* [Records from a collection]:
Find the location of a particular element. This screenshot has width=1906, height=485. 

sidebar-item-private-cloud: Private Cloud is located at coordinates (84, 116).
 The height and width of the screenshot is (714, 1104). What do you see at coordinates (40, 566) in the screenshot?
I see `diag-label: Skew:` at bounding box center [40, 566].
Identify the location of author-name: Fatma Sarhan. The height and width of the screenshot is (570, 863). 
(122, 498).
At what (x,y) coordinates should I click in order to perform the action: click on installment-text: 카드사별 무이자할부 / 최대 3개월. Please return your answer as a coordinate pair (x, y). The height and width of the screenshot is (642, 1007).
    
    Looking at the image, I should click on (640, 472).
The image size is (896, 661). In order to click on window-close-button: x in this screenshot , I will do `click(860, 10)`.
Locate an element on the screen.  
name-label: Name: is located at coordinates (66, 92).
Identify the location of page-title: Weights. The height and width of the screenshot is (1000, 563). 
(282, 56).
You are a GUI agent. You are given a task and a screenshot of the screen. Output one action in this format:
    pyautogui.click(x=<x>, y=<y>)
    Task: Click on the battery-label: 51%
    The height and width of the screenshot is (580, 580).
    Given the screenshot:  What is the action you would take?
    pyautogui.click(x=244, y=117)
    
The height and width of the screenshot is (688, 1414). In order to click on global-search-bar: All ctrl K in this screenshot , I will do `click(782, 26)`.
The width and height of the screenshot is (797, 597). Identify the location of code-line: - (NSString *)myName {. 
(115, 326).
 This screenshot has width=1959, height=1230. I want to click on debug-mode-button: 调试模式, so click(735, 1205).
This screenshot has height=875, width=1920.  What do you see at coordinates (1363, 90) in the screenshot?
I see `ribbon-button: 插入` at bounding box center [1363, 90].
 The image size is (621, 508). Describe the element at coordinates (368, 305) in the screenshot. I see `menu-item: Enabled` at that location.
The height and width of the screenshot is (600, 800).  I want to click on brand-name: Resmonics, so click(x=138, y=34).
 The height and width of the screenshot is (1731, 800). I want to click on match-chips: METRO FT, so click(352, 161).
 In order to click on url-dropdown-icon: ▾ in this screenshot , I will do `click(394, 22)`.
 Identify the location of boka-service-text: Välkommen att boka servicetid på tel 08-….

* [The problem]:
Transcribe the records from the first line through the line containing "The height and width of the screenshot is (1731, 800).", including that line.

* [Exercise answer]:
Find the location of a particular element. This screenshot has width=1906, height=485. 

sidebar-item-private-cloud: Private Cloud is located at coordinates (84, 116).
 The height and width of the screenshot is (714, 1104). What do you see at coordinates (40, 566) in the screenshot?
I see `diag-label: Skew:` at bounding box center [40, 566].
Identify the location of author-name: Fatma Sarhan. The height and width of the screenshot is (570, 863). 
(122, 498).
At what (x,y) coordinates should I click in order to perform the action: click on installment-text: 카드사별 무이자할부 / 최대 3개월. Please return your answer as a coordinate pair (x, y). The height and width of the screenshot is (642, 1007).
    
    Looking at the image, I should click on (640, 472).
The image size is (896, 661). In order to click on window-close-button: x in this screenshot , I will do `click(860, 10)`.
Locate an element on the screen.  
name-label: Name: is located at coordinates (66, 92).
Identify the location of page-title: Weights. The height and width of the screenshot is (1000, 563). 
(282, 56).
You are a GUI agent. You are given a task and a screenshot of the screen. Output one action in this format:
    pyautogui.click(x=<x>, y=<y>)
    Task: Click on the battery-label: 51%
    The height and width of the screenshot is (580, 580).
    Given the screenshot:  What is the action you would take?
    pyautogui.click(x=244, y=117)
    
The height and width of the screenshot is (688, 1414). In order to click on global-search-bar: All ctrl K in this screenshot , I will do `click(782, 26)`.
The width and height of the screenshot is (797, 597). Identify the location of code-line: - (NSString *)myName {. 
(115, 326).
 This screenshot has width=1959, height=1230. I want to click on debug-mode-button: 调试模式, so click(735, 1205).
This screenshot has height=875, width=1920.  What do you see at coordinates (1363, 90) in the screenshot?
I see `ribbon-button: 插入` at bounding box center [1363, 90].
 The image size is (621, 508). Describe the element at coordinates (368, 305) in the screenshot. I see `menu-item: Enabled` at that location.
The height and width of the screenshot is (600, 800).  I want to click on brand-name: Resmonics, so click(x=138, y=34).
 The height and width of the screenshot is (1731, 800). I want to click on match-chips: METRO FT, so click(352, 161).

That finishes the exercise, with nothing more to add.